# The problem:
The reply should be an exact transcription of every record.

Collection entries
# # #

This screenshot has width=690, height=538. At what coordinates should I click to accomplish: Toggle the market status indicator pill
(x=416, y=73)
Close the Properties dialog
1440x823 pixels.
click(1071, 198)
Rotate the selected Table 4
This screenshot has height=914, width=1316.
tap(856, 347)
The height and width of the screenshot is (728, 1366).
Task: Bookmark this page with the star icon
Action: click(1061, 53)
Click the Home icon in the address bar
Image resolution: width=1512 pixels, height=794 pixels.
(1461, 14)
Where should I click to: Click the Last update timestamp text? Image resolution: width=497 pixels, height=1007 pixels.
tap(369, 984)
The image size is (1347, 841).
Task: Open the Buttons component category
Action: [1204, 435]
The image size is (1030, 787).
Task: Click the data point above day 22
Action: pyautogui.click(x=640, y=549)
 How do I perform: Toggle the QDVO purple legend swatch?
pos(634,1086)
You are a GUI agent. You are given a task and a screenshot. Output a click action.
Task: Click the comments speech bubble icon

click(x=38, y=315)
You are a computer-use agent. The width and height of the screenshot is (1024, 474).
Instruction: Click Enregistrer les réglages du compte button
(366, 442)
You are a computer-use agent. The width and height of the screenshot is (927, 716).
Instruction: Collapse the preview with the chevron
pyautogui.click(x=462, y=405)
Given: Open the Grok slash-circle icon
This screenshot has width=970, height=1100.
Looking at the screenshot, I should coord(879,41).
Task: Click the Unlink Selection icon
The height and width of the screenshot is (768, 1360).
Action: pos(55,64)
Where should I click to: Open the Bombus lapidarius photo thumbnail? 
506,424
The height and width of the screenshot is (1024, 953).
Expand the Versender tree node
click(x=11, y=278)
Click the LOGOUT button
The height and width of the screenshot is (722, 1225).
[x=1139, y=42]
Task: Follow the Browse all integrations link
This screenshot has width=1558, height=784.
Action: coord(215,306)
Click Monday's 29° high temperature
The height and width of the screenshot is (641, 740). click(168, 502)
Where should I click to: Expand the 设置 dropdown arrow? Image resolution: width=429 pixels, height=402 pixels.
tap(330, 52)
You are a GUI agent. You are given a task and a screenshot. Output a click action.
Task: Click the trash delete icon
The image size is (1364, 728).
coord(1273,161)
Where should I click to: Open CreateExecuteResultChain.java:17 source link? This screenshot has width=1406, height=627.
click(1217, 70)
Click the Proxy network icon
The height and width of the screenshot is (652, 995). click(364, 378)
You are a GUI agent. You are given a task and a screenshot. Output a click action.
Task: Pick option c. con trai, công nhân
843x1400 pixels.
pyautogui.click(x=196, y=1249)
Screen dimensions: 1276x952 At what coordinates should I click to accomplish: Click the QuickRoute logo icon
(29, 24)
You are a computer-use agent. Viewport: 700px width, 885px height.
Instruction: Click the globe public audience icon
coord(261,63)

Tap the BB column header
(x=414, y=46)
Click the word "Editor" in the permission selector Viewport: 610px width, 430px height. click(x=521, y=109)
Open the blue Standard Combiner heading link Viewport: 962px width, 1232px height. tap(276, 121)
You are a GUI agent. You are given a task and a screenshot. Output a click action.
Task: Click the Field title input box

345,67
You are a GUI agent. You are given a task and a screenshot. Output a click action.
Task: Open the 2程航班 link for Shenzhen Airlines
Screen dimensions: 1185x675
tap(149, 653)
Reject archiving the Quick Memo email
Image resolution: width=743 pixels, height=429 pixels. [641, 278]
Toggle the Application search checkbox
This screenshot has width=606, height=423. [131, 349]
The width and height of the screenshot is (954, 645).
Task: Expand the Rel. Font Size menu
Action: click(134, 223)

# # #

# Solution for this task:
This screenshot has width=690, height=538. At what coordinates should I click to accomplish: Toggle the market status indicator pill
(x=416, y=73)
Close the Properties dialog
1440x823 pixels.
click(1071, 198)
Rotate the selected Table 4
This screenshot has height=914, width=1316.
tap(856, 347)
The height and width of the screenshot is (728, 1366).
Task: Bookmark this page with the star icon
Action: click(1061, 53)
Click the Home icon in the address bar
Image resolution: width=1512 pixels, height=794 pixels.
(1461, 14)
Where should I click to: Click the Last update timestamp text? Image resolution: width=497 pixels, height=1007 pixels.
tap(369, 984)
The image size is (1347, 841).
Task: Open the Buttons component category
Action: [1204, 435]
The image size is (1030, 787).
Task: Click the data point above day 22
Action: pyautogui.click(x=640, y=549)
 How do I perform: Toggle the QDVO purple legend swatch?
pos(634,1086)
You are a GUI agent. You are given a task and a screenshot. Output a click action.
Task: Click the comments speech bubble icon

click(x=38, y=315)
You are a computer-use agent. The width and height of the screenshot is (1024, 474).
Instruction: Click Enregistrer les réglages du compte button
(366, 442)
You are a computer-use agent. The width and height of the screenshot is (927, 716).
Instruction: Collapse the preview with the chevron
pyautogui.click(x=462, y=405)
Given: Open the Grok slash-circle icon
This screenshot has width=970, height=1100.
Looking at the screenshot, I should coord(879,41).
Task: Click the Unlink Selection icon
The height and width of the screenshot is (768, 1360).
Action: pos(55,64)
Where should I click to: Open the Bombus lapidarius photo thumbnail? 
506,424
The height and width of the screenshot is (1024, 953).
Expand the Versender tree node
click(x=11, y=278)
Click the LOGOUT button
The height and width of the screenshot is (722, 1225).
[x=1139, y=42]
Task: Follow the Browse all integrations link
This screenshot has width=1558, height=784.
Action: coord(215,306)
Click Monday's 29° high temperature
The height and width of the screenshot is (641, 740). click(168, 502)
Where should I click to: Expand the 设置 dropdown arrow? Image resolution: width=429 pixels, height=402 pixels.
tap(330, 52)
You are a GUI agent. You are given a task and a screenshot. Output a click action.
Task: Click the trash delete icon
The image size is (1364, 728).
coord(1273,161)
Where should I click to: Open CreateExecuteResultChain.java:17 source link? This screenshot has width=1406, height=627.
click(1217, 70)
Click the Proxy network icon
The height and width of the screenshot is (652, 995). click(364, 378)
You are a GUI agent. You are given a task and a screenshot. Output a click action.
Task: Pick option c. con trai, công nhân
843x1400 pixels.
pyautogui.click(x=196, y=1249)
Screen dimensions: 1276x952 At what coordinates should I click to accomplish: Click the QuickRoute logo icon
(29, 24)
You are a computer-use agent. Viewport: 700px width, 885px height.
Instruction: Click the globe public audience icon
coord(261,63)

Tap the BB column header
(x=414, y=46)
Click the word "Editor" in the permission selector Viewport: 610px width, 430px height. click(x=521, y=109)
Open the blue Standard Combiner heading link Viewport: 962px width, 1232px height. tap(276, 121)
You are a GUI agent. You are given a task and a screenshot. Output a click action.
Task: Click the Field title input box

345,67
You are a GUI agent. You are given a task and a screenshot. Output a click action.
Task: Open the 2程航班 link for Shenzhen Airlines
Screen dimensions: 1185x675
tap(149, 653)
Reject archiving the Quick Memo email
Image resolution: width=743 pixels, height=429 pixels. [641, 278]
Toggle the Application search checkbox
This screenshot has width=606, height=423. [131, 349]
The width and height of the screenshot is (954, 645).
Task: Expand the Rel. Font Size menu
Action: click(134, 223)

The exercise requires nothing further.